Mettant en scène deux générations, Boyden exalte, comme il l’avait fait dans son recueil de nouvelles Là-haut vers le nord, les territoires de l’extrême Nord canadien, leur beauté, leur sauvagerie, leur désolation. Moonsoonee, le village d’où sont originaires Annie et Will, est au bout de nulle part. Pourtant, son isolement, pas plus qu’il n’a su empêcher l’assimilation contrainte des Indiens, l’enlèvement des enfants à leurs familles, l’effacement des traditions, n’empêche aujourd’hui qu’après l’alcool et la malbouffe, qui ont ravagé les générations intermédiaires, les jeunes se noient dans la meth et la cocaïne en provenance du Sud. Boyden, dans un jeu un rien facile, oppose la tradition aux grandes villes, Toronto, ou New York, cette Sodome. Les filles de Moosoonee quittent leur famille, attirées par le mirage d’une vie facile ; la sœur d’Annie, Suzanne, par qui le drame arrive, joue au mannequin, se perd dans les mirages de la drogue, de l’argent ; Annie raconte à l’oncle Will cette existence à laquelle elle goûte elle aussi, en partant à la recherche de sa sœur. Victime d’une agression, Will reste pour sa part plongé dans le silence, ce qui n’interdit pas à Boyden de nous livrer ses souvenirs, sa mémoire muette. Le vieil Indien voit ce qui arrive aux siens. Il a compris et choisi, un temps, de partir toujours plus loin au Nord, de renouer avec l’existence des anciens : chasse, pêche, rythme des saisons, solitude extrême, silence assourdissant. Ces pages qui racontent l’autre vie de Will sont celles qui résonnent avec le plus de justesse, le plus d’originalité, et permettent à Boyden de sortir du manichéisme. Mais Will ne parvient pas, bien sûr, à rester là-haut, dans les forêts. Le retour aux sources n’est pas possible. Ce qui est en jeu, c’est la quête identitaire, les repères perdus. Revenir aux origines n’est pas ici synonyme de renaissance.

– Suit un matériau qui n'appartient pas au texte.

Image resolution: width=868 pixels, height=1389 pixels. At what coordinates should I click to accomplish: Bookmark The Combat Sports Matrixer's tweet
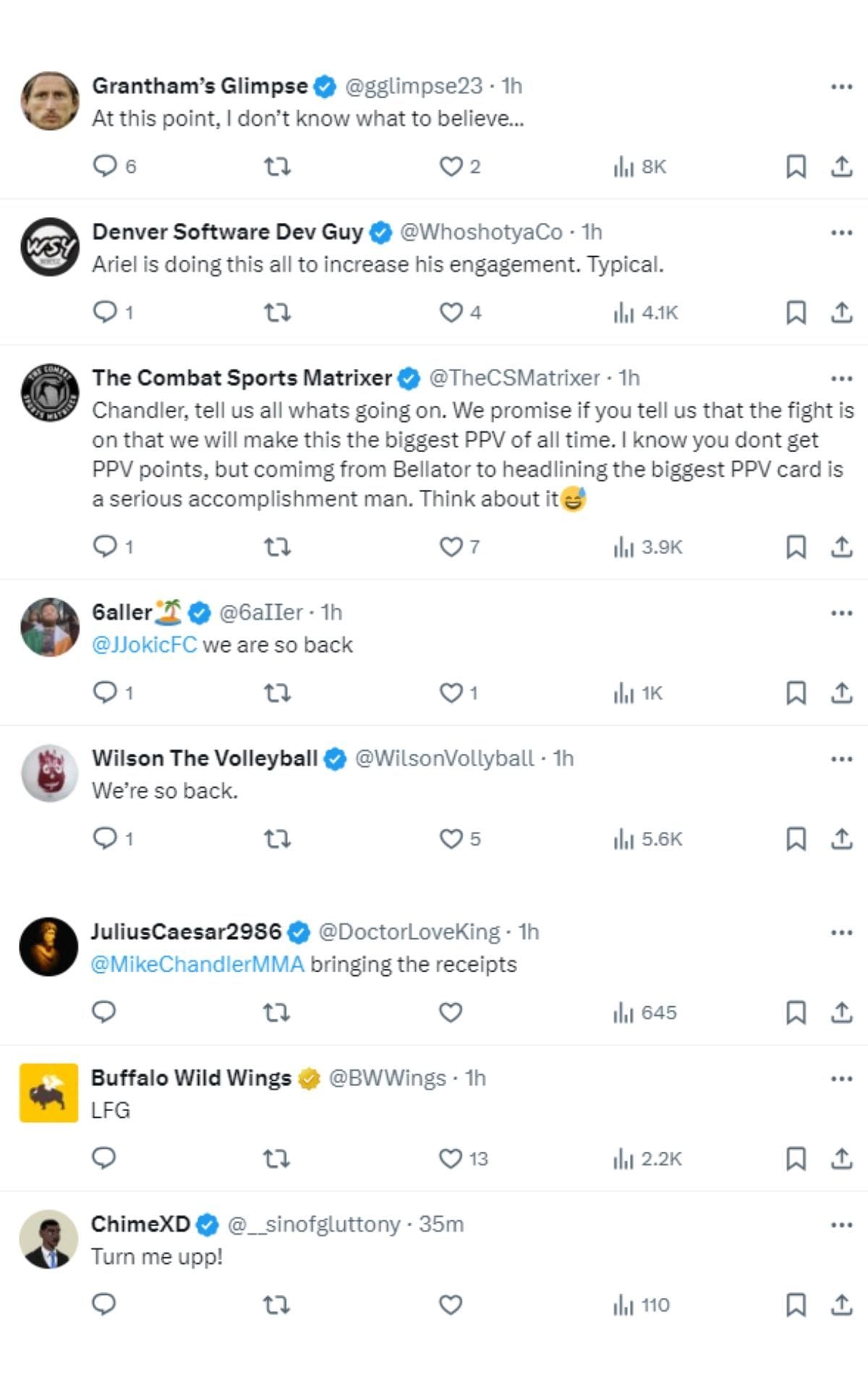[x=796, y=547]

Le fonds du récit posé, force est de constater que Boyden, contrairement à ses précédents livres, échoue à éviter l’écueil du mélo. La quête de l’oncle, le dévouement de sa nièce, l’alternance entre le récit frivole de la vie à Toronto et New York, la critique ordonnée de l’Amérique, l’exacerbation de la tradition, sont des ressorts trop aisés à manœuvrer. Cela n’a pas empêché le roman d’obtenir en 2008 le Giller Prize, ce qu’on peut expliquer par la volonté de Boyden de demeurer dans son univers, sans concession, par sa détermination à raconter toujours les « First Nations » canadiennes, par la cohérence finalement de sa démarche littéraire. Ou pas.